Bruce Boyd cztery lata temu szukał wyjątkowego sposobu na przechwytywanie kwiatów. Zetknął się z twórczością japońskiego artysty Makoto Azumy. Jego praca zainspirowała Bruce’a do eksperymentowania z kwiatami zamrożonymi w lodzie.
„Kiedy zamroziliśmy kwiaty, każda aranżacja zareagowała inaczej.” – opowiada fotograf. „Gdy zamarzały, bąbelki powstały losowo. Po kilku dniach eksperymentów wrzuciliśmy kilka bloków lodu do basenu i zahipnotyzowaliśmy się wynikami. Po zanurzeniu w wodzie lód pękł i stworzył całkowicie unikalne płótno. W trakcie zamrażania i rozmrażania wydarzyły się dziwne i ekscytujące rzeczy.”
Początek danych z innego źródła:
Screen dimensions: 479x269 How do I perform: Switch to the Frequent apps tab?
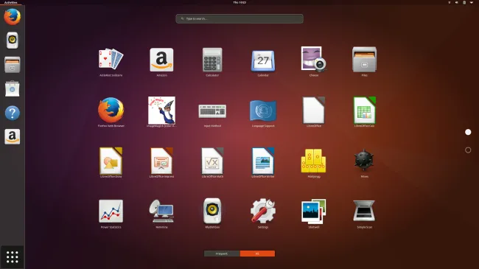(222, 254)
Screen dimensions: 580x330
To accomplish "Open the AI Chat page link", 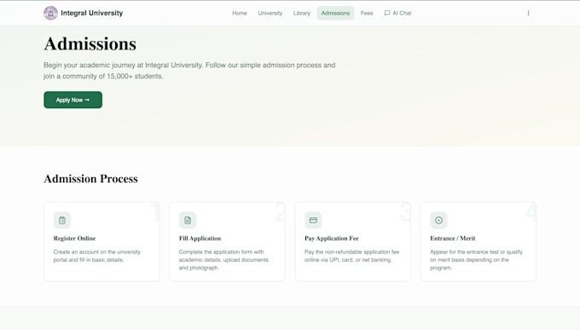I will point(397,13).
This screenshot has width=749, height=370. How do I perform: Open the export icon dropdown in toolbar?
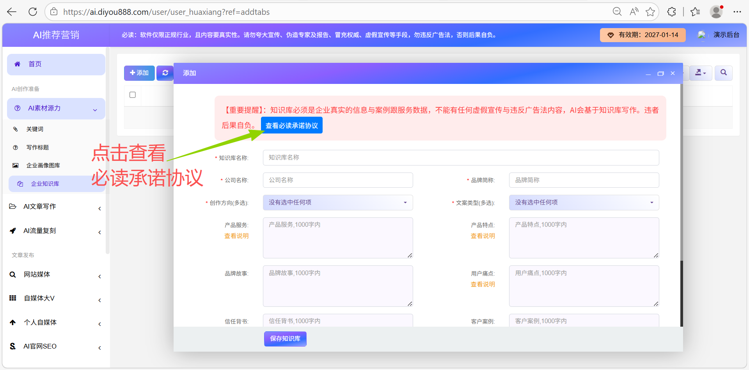pos(700,73)
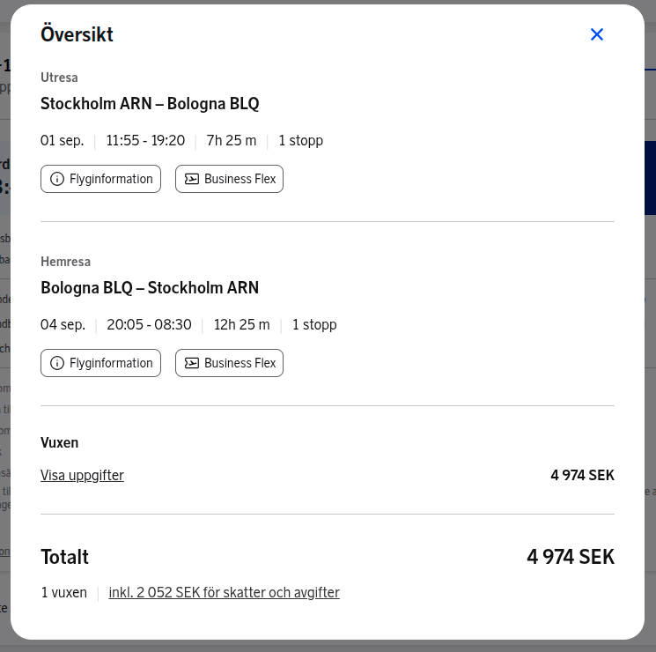656x652 pixels.
Task: Click the outbound time 11:55 - 19:20
Action: tap(145, 140)
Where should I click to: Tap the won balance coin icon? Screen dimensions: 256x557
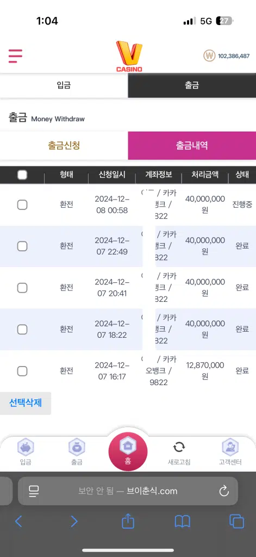pyautogui.click(x=209, y=56)
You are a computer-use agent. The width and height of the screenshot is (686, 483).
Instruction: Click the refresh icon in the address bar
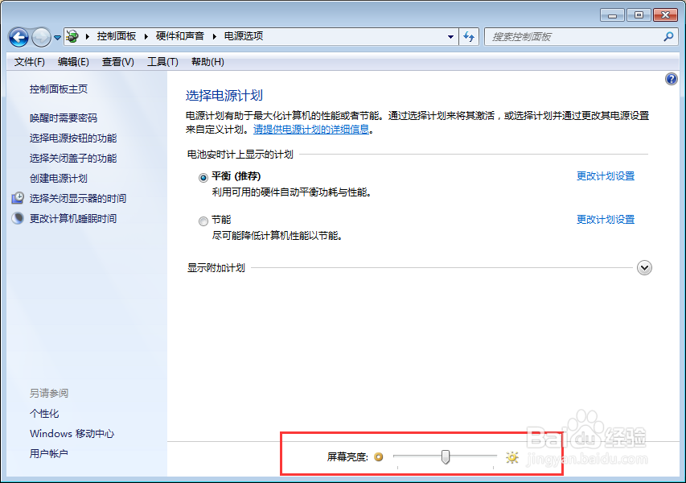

„Od tego czasu sfotografowałem setki aranżacji w lodzie. Razem z moją dziewczyną zbieraliśmy kwiaty z lokalnych ogrodów i żywopłotów, układaliśmy je w plastikowych pojemnikach i zamrażaliśmy na noc. Kwiaty zostały następnie sfotografowane o świcie w najbliższym basenie, górskim potoku lub pojemniku.”
„Uwielbiamy sposób, w jaki każdy blok lodowy reaguje inaczej na upuszczenie do wody oraz sposób, w jaki uwięzione bąbelki tworzą dramat. Ale dlaczego lód? Fascynuje mnie to, że lód może coś zachować, a jednocześnie poprawić lub zniekształcić jego piękno. Przez kilka ulotnych chwil jesteśmy zachwyceni tym zachowanym pięknem, przeszłość jest doskonale zamknięta, zanim lód stopi się i kwiaty opadną.”